* Consigne A
Traduisez en anglais cette phrase du texte présenté : « L'action récursoire d'un responsable contre l'assureur de responsabilité d'un co-responsable se prescrit selon les mêmes règles que celles applicables à l'action récursoire contre cet autre responsable. »
* Consigne B
D'après le texte présenté, quel article du code civil prévoit le délai qui doit expirer pour que l'action récursoire de l'assureur d'un constructeur soit prescrite ?

* Texte présenté
————
Numéro 3 - Mars 2024

Bulletin des arrêts des chambres civiles

Bulletin des arrêts des chambres civiles

Numéro 3 - Mars 2024

ASSURANCE RESPONSABILITE

3e Civ., 7 mars 2024, n° 22-20.555, (B), FS

Rejet

Action directe de la victime – Action du tiers subrogé dans les droits de la victime – Action dirigée contre l'assureur – Prescription – Conditions – Détermination – Portée

L'action récursoire d'un responsable contre l'assureur de responsabilité d'un co-responsable se prescrit selon les mêmes règles que celles applicables à l'action récursoire contre cet autre responsable.

En conséquence, l'action récursoire de l'assureur d'un constructeur, subrogé dans les droits de son assuré, contre l'assureur d'un autre constructeur n'est pas prescrite tant que le délai prévu à l'article 2224 du code civil n'est pas expiré, peu important que l'assureur ainsi recherché ne soit plus exposé au recours de son assuré, en raison de l'expiration de la prescription biennale de l'article L. 114-1 du code des assurances.
————
* Relevés de localisation de mots et d'éléments
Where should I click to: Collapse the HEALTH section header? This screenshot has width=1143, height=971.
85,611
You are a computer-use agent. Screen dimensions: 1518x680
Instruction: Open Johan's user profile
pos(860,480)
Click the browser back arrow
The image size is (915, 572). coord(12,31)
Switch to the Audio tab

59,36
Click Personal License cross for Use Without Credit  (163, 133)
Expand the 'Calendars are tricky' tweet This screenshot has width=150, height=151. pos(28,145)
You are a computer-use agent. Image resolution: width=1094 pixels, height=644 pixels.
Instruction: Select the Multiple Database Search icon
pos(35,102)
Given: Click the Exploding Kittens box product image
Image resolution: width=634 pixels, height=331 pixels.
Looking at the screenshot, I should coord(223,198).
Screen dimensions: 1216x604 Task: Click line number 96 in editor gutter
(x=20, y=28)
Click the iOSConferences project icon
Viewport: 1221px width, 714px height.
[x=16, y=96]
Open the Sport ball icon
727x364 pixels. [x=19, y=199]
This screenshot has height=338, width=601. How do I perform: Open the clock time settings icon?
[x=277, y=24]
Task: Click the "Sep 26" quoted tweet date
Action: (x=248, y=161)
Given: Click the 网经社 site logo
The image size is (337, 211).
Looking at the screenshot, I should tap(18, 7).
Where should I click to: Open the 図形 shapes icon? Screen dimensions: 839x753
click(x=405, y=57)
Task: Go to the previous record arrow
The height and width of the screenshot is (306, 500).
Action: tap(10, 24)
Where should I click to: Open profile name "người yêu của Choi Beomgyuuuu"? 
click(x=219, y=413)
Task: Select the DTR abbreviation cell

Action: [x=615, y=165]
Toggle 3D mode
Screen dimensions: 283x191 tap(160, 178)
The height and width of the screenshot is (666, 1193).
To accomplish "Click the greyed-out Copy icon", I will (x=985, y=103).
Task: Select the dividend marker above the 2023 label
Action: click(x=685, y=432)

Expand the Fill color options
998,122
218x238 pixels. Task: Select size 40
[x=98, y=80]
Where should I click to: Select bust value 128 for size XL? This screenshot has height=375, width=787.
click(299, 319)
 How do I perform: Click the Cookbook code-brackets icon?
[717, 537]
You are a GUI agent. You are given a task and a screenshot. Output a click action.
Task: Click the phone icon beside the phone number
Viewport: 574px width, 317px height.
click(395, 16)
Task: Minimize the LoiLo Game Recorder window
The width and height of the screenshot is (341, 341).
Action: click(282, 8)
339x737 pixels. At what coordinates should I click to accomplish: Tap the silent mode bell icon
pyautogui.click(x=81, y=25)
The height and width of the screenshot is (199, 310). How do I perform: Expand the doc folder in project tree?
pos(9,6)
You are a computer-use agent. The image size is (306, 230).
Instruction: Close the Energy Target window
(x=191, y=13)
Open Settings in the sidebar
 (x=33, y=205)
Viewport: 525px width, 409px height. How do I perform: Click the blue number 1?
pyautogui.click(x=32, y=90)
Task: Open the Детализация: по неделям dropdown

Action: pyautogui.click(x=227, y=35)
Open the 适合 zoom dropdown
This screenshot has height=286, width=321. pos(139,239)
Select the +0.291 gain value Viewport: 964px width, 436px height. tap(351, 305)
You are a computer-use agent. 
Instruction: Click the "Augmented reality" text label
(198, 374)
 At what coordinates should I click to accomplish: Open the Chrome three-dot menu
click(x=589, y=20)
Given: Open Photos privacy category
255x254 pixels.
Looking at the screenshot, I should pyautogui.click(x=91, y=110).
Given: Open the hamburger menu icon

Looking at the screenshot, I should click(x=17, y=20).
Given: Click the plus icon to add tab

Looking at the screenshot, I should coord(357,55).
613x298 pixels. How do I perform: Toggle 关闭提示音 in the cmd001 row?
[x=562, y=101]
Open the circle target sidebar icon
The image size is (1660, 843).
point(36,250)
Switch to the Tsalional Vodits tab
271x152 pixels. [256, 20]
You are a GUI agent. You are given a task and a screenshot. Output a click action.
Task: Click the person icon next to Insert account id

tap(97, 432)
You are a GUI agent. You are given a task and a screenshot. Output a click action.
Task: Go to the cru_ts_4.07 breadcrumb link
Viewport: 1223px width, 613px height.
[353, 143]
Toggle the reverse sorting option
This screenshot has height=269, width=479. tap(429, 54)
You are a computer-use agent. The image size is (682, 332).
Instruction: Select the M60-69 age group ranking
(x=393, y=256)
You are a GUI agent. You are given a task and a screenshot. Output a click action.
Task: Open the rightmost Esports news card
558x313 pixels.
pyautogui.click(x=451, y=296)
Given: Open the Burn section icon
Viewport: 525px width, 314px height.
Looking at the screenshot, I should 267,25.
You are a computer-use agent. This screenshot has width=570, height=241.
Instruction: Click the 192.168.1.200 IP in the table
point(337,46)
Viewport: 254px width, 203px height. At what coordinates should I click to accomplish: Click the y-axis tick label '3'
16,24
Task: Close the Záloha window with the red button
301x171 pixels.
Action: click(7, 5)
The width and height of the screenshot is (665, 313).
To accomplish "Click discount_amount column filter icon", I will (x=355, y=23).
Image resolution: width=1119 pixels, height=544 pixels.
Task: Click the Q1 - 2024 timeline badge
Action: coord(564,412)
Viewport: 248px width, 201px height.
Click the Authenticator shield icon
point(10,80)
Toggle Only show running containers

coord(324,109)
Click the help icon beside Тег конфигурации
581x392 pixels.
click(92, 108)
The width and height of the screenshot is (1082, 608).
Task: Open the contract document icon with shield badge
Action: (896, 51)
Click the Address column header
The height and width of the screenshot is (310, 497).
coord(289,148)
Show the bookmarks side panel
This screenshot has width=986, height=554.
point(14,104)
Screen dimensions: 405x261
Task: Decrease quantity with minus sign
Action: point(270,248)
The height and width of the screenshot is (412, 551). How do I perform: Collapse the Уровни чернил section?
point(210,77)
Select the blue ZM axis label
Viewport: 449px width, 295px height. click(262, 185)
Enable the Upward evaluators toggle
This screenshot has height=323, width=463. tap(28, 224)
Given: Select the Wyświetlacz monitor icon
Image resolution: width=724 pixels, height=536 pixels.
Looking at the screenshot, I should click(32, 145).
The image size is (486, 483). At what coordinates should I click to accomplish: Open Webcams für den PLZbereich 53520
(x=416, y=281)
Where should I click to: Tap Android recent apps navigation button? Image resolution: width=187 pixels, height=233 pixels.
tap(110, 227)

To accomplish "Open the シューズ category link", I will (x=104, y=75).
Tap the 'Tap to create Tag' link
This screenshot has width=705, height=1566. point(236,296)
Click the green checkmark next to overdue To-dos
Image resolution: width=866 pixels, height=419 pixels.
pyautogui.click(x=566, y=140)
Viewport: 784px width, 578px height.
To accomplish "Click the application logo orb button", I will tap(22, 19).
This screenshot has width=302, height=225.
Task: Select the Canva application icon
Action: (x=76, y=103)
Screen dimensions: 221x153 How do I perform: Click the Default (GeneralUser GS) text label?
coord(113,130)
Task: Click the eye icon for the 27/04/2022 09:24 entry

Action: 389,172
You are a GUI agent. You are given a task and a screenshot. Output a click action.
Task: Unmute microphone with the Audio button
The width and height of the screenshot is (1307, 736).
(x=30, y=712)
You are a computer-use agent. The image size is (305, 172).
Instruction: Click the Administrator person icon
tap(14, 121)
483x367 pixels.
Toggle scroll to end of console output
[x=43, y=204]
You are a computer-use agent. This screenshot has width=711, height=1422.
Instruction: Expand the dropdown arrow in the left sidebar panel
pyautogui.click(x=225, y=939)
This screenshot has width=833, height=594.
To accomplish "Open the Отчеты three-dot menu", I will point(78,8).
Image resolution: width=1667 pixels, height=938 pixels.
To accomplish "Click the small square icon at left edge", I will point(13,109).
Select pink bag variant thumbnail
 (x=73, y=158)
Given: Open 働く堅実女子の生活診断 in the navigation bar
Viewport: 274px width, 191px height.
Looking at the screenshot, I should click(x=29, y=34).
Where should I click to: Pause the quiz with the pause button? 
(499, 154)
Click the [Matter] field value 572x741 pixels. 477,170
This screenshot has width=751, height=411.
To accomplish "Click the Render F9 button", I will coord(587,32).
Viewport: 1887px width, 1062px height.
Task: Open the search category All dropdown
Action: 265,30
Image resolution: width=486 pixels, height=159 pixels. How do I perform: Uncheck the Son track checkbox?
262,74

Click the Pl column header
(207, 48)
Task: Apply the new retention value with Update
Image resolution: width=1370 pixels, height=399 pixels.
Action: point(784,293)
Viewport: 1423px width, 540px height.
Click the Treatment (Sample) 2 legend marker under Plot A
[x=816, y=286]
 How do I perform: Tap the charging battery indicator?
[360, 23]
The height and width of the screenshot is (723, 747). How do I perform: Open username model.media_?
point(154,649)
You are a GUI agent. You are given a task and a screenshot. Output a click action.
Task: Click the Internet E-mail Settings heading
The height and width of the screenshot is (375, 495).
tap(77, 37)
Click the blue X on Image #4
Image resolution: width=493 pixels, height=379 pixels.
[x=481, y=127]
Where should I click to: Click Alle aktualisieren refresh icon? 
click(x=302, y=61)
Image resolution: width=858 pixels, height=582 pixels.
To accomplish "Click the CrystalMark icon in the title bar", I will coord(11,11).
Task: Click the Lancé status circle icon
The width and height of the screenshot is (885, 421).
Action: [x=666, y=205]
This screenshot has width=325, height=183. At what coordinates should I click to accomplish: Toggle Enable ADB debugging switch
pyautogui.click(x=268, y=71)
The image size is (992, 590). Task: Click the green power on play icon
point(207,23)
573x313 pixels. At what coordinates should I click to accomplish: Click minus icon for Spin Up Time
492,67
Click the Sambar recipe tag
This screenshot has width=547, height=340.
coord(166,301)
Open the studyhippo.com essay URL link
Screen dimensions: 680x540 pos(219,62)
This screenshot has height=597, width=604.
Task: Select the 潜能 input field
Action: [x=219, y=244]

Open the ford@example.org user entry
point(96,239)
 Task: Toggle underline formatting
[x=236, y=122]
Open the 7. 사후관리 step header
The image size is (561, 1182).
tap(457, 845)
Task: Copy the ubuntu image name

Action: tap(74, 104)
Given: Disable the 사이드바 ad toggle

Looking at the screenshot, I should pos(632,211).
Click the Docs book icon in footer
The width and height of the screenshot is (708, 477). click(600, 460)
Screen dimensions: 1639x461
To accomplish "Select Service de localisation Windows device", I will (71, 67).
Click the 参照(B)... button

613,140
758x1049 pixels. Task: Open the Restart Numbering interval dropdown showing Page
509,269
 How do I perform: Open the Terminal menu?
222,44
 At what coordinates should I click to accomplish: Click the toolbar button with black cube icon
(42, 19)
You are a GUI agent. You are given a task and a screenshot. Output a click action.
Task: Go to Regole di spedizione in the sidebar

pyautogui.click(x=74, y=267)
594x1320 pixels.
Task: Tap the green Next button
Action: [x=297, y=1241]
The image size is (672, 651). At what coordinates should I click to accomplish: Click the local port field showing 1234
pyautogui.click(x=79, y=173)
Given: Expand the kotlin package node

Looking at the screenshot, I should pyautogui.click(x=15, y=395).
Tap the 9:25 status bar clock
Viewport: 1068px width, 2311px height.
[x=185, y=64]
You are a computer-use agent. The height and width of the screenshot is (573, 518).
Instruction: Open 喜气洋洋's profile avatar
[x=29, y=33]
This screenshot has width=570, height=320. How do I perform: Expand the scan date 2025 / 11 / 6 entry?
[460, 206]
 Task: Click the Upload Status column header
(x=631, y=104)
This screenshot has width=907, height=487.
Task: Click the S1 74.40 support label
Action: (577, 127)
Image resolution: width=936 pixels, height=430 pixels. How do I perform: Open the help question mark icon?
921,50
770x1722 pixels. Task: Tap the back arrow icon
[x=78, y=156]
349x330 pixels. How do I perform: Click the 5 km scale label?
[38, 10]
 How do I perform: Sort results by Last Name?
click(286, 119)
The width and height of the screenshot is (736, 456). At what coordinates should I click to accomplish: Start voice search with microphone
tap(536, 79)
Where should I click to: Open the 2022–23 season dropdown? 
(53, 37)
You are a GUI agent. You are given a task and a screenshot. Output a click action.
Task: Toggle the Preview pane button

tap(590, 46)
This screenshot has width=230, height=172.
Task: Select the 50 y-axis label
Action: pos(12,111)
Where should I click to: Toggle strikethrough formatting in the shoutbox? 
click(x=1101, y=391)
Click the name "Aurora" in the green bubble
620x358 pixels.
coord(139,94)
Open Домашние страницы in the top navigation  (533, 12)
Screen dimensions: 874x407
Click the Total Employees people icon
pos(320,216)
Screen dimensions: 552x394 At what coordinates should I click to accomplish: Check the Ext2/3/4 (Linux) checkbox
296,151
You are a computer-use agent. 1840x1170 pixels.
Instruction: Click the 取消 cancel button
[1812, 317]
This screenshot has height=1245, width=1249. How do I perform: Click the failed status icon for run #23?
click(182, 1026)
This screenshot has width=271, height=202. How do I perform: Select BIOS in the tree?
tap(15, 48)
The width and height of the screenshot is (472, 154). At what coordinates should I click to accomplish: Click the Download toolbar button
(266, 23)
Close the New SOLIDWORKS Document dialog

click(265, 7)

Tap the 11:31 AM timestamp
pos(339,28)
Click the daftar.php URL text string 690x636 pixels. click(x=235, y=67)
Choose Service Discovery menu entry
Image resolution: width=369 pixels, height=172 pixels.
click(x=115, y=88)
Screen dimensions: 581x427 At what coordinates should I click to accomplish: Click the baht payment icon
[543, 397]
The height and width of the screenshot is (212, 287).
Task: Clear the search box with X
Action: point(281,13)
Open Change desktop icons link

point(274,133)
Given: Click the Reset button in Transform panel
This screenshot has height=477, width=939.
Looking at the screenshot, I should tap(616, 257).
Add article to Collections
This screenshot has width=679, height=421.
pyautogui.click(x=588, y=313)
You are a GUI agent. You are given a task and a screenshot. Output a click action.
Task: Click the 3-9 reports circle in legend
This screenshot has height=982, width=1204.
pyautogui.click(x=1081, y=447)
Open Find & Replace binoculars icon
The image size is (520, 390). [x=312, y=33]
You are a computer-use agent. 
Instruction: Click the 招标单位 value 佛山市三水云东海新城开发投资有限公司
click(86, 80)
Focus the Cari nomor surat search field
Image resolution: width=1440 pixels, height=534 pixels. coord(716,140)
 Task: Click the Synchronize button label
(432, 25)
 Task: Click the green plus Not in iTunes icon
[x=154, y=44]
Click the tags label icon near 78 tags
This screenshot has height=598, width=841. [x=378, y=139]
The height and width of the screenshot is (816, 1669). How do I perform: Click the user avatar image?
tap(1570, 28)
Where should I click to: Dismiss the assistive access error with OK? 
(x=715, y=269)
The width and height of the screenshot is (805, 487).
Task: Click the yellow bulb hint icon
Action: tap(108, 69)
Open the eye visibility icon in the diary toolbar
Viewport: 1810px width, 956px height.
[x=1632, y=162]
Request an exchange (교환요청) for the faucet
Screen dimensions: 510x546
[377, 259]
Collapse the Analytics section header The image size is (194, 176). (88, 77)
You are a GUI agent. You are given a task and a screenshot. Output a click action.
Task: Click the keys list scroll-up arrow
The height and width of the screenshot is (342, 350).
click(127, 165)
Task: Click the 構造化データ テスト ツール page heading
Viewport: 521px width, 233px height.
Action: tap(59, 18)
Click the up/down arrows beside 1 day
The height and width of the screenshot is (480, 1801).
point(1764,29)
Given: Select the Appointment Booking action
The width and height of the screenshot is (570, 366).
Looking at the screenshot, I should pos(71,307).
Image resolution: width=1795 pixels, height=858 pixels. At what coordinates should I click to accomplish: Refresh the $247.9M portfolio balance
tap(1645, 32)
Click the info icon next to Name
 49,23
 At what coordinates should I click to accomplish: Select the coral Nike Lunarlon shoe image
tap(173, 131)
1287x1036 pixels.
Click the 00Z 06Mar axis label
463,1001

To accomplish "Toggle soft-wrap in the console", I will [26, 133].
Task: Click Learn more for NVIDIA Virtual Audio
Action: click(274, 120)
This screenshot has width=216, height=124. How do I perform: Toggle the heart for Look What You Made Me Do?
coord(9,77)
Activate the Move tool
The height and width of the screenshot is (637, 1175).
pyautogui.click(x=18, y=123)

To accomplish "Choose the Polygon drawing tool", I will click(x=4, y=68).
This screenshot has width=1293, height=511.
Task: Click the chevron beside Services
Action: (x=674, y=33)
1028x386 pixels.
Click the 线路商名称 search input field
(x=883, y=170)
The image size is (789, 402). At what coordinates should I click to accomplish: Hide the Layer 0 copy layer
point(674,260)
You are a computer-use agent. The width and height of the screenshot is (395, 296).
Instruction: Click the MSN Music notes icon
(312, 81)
————
* Réponse rédigée A
A liable party's recourse action against the liability insurer of a co-liable party is time-barred under the same rules as those applicable to the recourse action against that other liable party.

* Réponse rédigée B
L'article 2224 du code civil.